Es de aclarar que pese a que Lopesierra Gutiérrez fue declarado culpable y pagó su condena completa según las leyes del gobierno americano, todavía se defiende «me fui a juicio porque no acepté mi culpabilidad y por eso me dieron ese número de años, los cumplí y en todo momento se supo que nunca dejé de luchar por mi libertad. Estuve en un juicio que duró cuatro meses, la deliberación fue de 11 días porque no me encontraban culpable. Mi proceso fue en el Distrito Especial de Washington, porque no tenía delito en ningún otro estado de Estados Unidos, nunca tuve personas que me señalaran dentro de ese país, me acusaron quienes querían la libertad a cambio de. Cumplí mi pena y pagué por las acusaciones del gobierno de USA y en Colombia no conozco una inspección de policía, lo que me permite afirmar que no tengo nada pendiente».
«Santa» no le presta atención a los frecuentes señalamientos que medios de comunicación nacional hacen a su nombre, sonríe cuando le llaman el «hombre Marlboro», pueden informar que lo extraditaron y los años que estuvo en prisión, que vendía cigarrillos y whisky y sigue sonriendo al considerar infundado el apodo de «rey del contrabando», cuando hacía lo mismo que hacían los demás en esa época. «Creo que yo era el que menos cigarrillo vendía en esos tiempos, hoy se me cuestiona porque hago fiestas, y a quien no le gusta una buena fiesta para compartir con amigos y familia?.

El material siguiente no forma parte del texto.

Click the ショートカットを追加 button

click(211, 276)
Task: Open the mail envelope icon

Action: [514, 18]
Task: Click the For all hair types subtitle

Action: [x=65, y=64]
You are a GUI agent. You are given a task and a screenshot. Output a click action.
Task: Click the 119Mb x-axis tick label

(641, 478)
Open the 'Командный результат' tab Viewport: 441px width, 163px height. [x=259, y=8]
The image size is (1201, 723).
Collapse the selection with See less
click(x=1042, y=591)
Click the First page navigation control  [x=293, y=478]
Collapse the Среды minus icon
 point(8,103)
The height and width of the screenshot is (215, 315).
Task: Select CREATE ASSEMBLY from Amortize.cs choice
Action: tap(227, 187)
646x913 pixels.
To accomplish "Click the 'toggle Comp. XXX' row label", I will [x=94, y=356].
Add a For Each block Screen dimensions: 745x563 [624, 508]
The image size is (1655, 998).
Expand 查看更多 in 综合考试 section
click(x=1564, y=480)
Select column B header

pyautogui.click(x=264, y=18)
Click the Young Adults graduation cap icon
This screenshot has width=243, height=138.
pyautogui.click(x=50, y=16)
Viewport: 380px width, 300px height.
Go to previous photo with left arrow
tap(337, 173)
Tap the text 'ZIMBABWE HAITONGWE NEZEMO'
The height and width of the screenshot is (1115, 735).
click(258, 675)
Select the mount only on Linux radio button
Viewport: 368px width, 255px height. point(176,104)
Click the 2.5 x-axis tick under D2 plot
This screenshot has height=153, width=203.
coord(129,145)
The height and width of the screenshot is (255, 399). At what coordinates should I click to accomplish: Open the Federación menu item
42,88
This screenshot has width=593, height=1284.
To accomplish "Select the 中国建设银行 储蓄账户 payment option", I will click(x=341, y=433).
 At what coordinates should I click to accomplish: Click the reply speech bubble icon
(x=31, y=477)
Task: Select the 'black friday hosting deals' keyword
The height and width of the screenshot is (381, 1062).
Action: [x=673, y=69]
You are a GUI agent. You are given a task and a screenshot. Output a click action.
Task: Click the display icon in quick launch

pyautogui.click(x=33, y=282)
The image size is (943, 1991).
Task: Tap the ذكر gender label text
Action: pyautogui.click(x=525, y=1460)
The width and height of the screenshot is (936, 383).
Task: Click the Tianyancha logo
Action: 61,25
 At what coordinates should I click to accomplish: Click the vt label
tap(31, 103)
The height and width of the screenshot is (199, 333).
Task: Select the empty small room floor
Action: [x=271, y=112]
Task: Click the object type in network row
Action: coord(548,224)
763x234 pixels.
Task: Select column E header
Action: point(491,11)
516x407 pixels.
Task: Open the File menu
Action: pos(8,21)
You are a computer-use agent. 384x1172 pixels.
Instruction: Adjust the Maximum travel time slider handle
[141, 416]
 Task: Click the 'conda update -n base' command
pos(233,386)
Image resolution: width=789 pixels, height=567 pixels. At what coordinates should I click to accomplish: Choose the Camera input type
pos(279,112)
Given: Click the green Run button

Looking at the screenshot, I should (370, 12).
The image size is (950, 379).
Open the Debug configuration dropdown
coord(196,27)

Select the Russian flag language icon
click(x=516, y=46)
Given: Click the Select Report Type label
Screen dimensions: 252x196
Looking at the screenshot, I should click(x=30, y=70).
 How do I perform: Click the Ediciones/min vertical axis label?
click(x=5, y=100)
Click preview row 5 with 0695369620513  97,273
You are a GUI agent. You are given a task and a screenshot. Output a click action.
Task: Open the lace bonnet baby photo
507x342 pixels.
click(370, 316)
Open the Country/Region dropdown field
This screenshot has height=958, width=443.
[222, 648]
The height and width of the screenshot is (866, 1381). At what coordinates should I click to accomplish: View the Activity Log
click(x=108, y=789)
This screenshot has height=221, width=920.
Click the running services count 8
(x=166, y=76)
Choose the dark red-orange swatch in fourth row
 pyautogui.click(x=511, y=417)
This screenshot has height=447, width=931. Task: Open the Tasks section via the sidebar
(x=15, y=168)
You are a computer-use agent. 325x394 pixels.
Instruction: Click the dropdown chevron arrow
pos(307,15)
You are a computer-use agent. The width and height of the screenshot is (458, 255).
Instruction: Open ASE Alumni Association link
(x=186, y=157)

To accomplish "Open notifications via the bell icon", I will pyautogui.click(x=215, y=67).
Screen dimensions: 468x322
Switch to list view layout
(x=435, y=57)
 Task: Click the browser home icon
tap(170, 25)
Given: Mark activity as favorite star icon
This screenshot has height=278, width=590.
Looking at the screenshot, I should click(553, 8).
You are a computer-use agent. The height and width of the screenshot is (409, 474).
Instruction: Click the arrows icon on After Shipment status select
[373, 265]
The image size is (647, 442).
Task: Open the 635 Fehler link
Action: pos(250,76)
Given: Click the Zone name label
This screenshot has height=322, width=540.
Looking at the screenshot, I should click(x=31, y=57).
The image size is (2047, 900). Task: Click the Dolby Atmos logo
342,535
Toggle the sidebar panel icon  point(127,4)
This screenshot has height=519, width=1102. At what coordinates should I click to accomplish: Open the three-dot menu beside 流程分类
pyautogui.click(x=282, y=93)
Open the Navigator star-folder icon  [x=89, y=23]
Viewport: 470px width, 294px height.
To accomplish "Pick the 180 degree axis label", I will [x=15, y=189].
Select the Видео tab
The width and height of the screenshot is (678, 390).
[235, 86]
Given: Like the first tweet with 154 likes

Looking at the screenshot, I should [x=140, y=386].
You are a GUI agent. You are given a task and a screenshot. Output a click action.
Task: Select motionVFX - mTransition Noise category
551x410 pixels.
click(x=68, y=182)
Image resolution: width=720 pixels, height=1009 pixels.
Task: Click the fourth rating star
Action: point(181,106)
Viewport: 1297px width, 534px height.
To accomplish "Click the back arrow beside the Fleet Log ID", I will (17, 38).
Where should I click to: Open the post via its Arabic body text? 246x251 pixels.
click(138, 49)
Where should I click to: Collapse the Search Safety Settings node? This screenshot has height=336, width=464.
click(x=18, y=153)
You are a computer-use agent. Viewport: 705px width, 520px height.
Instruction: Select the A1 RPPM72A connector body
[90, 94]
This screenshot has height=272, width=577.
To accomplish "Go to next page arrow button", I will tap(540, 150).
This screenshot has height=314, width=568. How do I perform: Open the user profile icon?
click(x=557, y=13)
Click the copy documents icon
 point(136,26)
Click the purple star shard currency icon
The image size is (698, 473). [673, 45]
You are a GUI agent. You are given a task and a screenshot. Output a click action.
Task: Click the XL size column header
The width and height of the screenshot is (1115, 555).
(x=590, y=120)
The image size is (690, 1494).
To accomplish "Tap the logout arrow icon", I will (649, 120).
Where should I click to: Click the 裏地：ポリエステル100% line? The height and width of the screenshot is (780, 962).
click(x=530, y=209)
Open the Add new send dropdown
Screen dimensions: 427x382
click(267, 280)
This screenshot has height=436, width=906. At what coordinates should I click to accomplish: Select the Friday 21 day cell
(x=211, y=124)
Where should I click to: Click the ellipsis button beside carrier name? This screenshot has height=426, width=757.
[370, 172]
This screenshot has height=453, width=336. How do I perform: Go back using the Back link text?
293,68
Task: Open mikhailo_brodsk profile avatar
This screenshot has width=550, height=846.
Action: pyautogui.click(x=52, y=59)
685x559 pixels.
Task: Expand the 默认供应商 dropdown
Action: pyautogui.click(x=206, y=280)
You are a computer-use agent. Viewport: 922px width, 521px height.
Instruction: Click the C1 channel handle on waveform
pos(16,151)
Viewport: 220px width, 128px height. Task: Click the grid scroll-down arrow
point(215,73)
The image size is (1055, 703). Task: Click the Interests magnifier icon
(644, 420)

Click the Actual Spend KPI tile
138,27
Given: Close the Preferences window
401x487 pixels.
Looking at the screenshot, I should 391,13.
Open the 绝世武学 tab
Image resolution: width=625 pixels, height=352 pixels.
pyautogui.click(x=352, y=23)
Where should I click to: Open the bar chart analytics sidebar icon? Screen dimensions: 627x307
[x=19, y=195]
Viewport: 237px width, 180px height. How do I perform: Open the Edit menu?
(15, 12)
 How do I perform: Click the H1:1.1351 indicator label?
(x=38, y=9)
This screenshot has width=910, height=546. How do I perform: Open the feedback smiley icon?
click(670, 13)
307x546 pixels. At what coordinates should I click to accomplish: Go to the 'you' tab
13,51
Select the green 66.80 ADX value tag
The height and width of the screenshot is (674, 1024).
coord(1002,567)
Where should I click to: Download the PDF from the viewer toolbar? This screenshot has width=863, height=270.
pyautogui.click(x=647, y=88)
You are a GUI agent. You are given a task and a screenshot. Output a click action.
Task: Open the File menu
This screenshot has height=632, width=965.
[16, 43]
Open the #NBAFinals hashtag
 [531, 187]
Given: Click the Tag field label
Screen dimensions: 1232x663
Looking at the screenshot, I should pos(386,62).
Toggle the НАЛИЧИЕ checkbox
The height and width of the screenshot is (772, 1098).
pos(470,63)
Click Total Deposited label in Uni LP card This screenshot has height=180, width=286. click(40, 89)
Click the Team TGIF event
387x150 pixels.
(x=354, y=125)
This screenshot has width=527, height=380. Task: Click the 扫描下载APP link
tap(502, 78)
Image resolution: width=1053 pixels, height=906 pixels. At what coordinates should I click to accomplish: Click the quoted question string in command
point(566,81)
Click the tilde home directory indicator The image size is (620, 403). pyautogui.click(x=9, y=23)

En las pocas salidas de «Santa» por el comercio de su natal Maicao, debe hacer largas escalas porque todos quieren saludar,abrazar y tomarse fotos con la leyenda en que se convirtió por su generosidad sin límites, por su mirada franca y la calidez que irradia, pero sobre todo porque se sobrepuso a la adversidad y hoy con corazón fortalecido por la espiritualidad, el cariño de amigos y familia, se levanta como el cardón guajiro que no lo marchita el sol y tal como la canción del maestro Leandro Díaz, puede afirmar que:
Quisieron acorralarme
Pa ver si tenía un desvío
Pero ese talento mío
Tiene un sentimiento grande
Y el que quiera derrotarme
Tiene su tiempo perdido…
«Dios siempre cuida a sus hijos bajo cualquier circunstancia, puedes estar en el foso más profundo, con los leones más hambrientos, que Dios siempre te va a proteger, ese es mi caso. El Creador ha sido severo conmigo en el castigo pero ha sido espléndido conmigo en las bendiciones, dándome el cariño del pueblo porque como dice la canción: -que culpa tengo yo, que la gente me quiera».
Mientras medios de comunicación nacionales e internacionales buscaban las primeras declaraciones de Samuel Santander Lopesierra Gutiérrez, el excongresista, el dirigente político, el extraditado y condenado en un país extranjero, en La a Pluma de Sandra buscamos al ser humano, al hombre libre, ese que se convirtió en leyenda y que durante generaciones, los habitantes de Maicao enseñaron a sus hijos a querer y a respetar por sus buenas acciones y porque nunca ningún maicaero o ningún foráneo ha hecho lo que hizo y aún después de tan amarga experiencia sigue haciendo: servir desde el corazón y sin ningún interés de contraprestación.

Agradecemos a «Santa» Lopesierra por escoger romper el silencio, tal como él mismo lo afirma: «en Maicao y con un medio de comunicación maicaero», por abrir su corazón y confiar en este portal web de provincia para mostrar su verdad, esa verdad que se niegan a descubrir los grandes medios.